Assessing Pandemic Relief Impact With Help From Dun & Bradstreet
The Paycheck Protection Program (PPP), launched in early 2020 by the U.S. Small Business Administration (SBA), was destined to make history due to its scope and scale. Even before it rolled out officially, opinions about PPP’s potential impact were nearly inescapable in the daily news cycle.
As the SBA introduced this three-round, roughly $961 billion emergency loan effort, analysts from both the private and public sectors scrutinized a broad range of indicators and data to understand the convolved impacts of the pandemic and emergency funding. Public policy think tanks were interested as well, and many offered observations, reports, and insights on the ongoing economic recovery and small business trends.
As one of these research bodies worked to design a study focused on assessing PPP loan impacts, its team identified internal gaps in existing data and technologies. To help their organization meet the challenges of this crucial work, the team reached out to Dun & Bradstreet’s data scientists and specialists for assistance.
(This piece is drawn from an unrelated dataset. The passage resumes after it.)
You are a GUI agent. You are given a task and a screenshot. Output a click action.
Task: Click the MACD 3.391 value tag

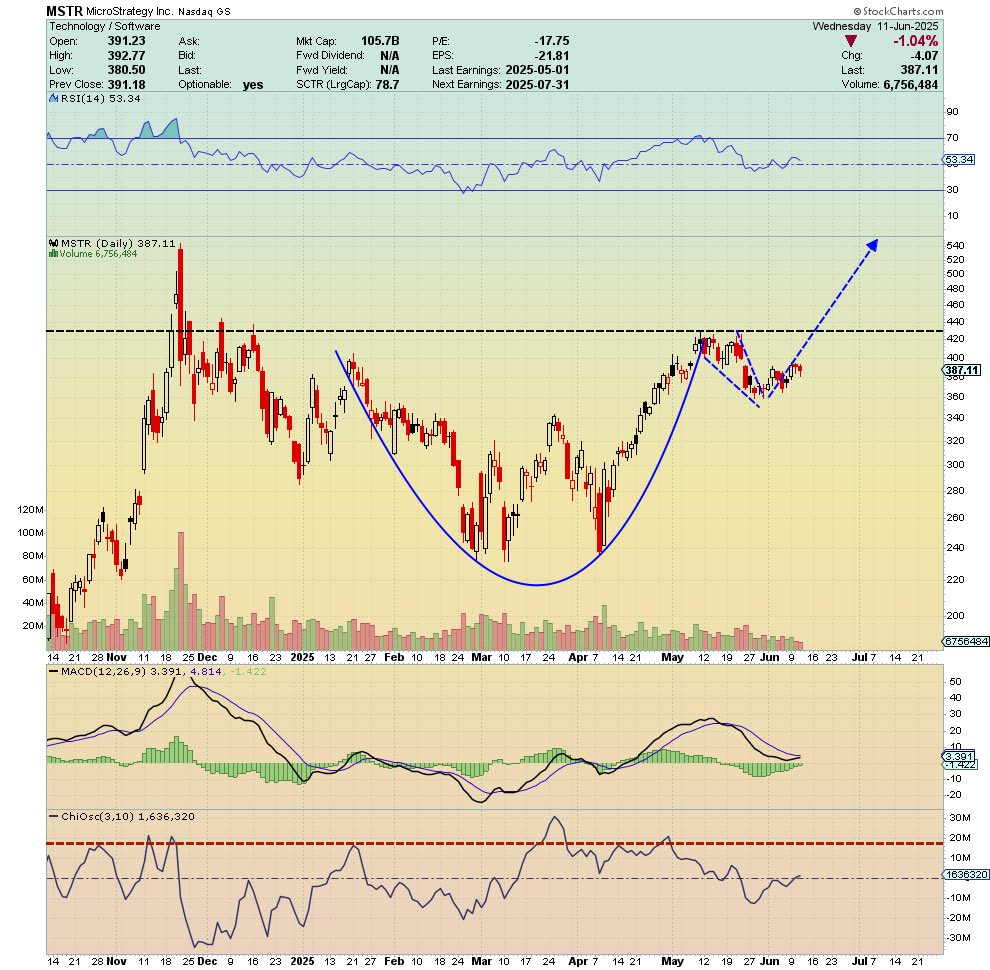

More Power for Processing and Modeling
Dun & Bradstreet’s experts worked closely with the researchers to understand their existing data, modeling environment, and reporting needs. Two challenges emerged from the discussions.
First, the think tank’s existing tech environment lacked the tools and capacity to process the volume of data and sophisticated code needed for the scope of the proposed study. The team critically needed the ability to interrogate a huge amount of data with many attributes, which would require more compute power than their existing network and servers offered. Secondly, the team lacked the foundational business data required to analyze the impact of PPP loans on small and medium businesses.
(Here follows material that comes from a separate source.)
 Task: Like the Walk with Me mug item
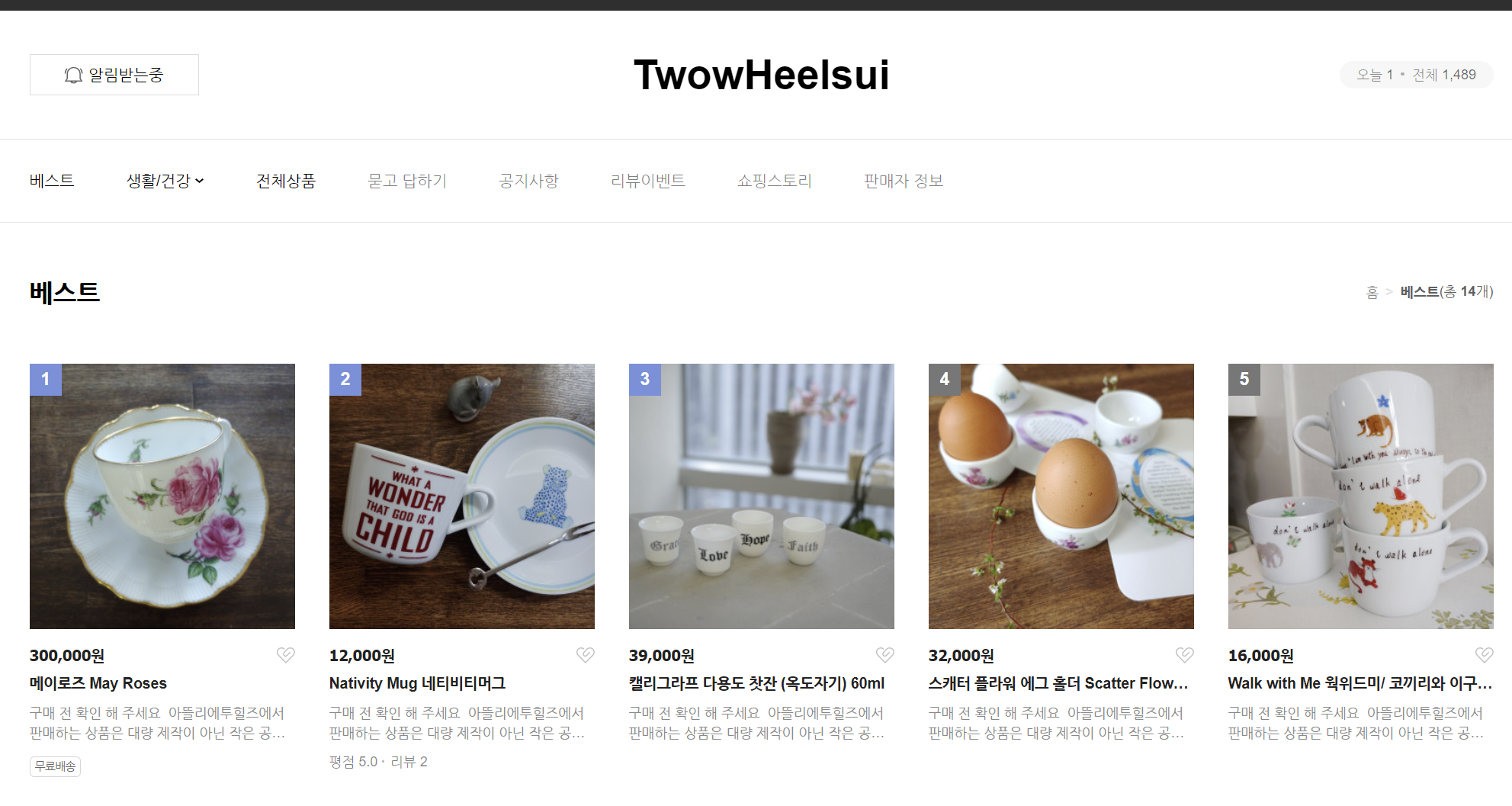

D&B Analytics Studio provided a solution to both of these challenges. The scalable architecture provides Analytics Studio users with access to millions of business records with deep analytical insights from the Dun & Bradstreet Data Cloud. Data Cloud sources are continually monitored for changes, and the Data Cloud is updated accordingly to ensure information is fresh. Within Analytics Studio, users can also upload and match their own data in a secured partition. With the platform’s robust modeling tools, developers and analysts have access to a variety of programming languages (Python, R, or SQL) in a SOC 2 compliant, ISO certified space.
Releasing Round One PPP Findings
Once Analytics Studio was in place, the research team collaborated with Dun & Bradstreet’s data scientists. By sharing their modeling tips and best practices, the Dun & Bradstreet data scientists helped the research analysts establish the analytical dataset and experimental design to fuel their data-driven work. Because Analytics Studio supplied a ready-to-use analytic environment, the researchers were able to begin testing new modeling assumptions, assess the results, and quickly iterate model adjustments to refine measurements of the PPP’s effects on the small business community.
After completing the detailed study of PPP’s first round, the think tank published its findings in the second half of 2020. The resulting paper, made available to both the government and the broader public sector, represented an important new evaluation of the PPP program. This innovative assessment offered a perspective on how effectively the program met its desired goals of supporting small businesses and retaining employees on payroll. It also included recommendations on how to improve upon the program in any future iterations. This study is now an important asset for policy planners, experts, and consultants.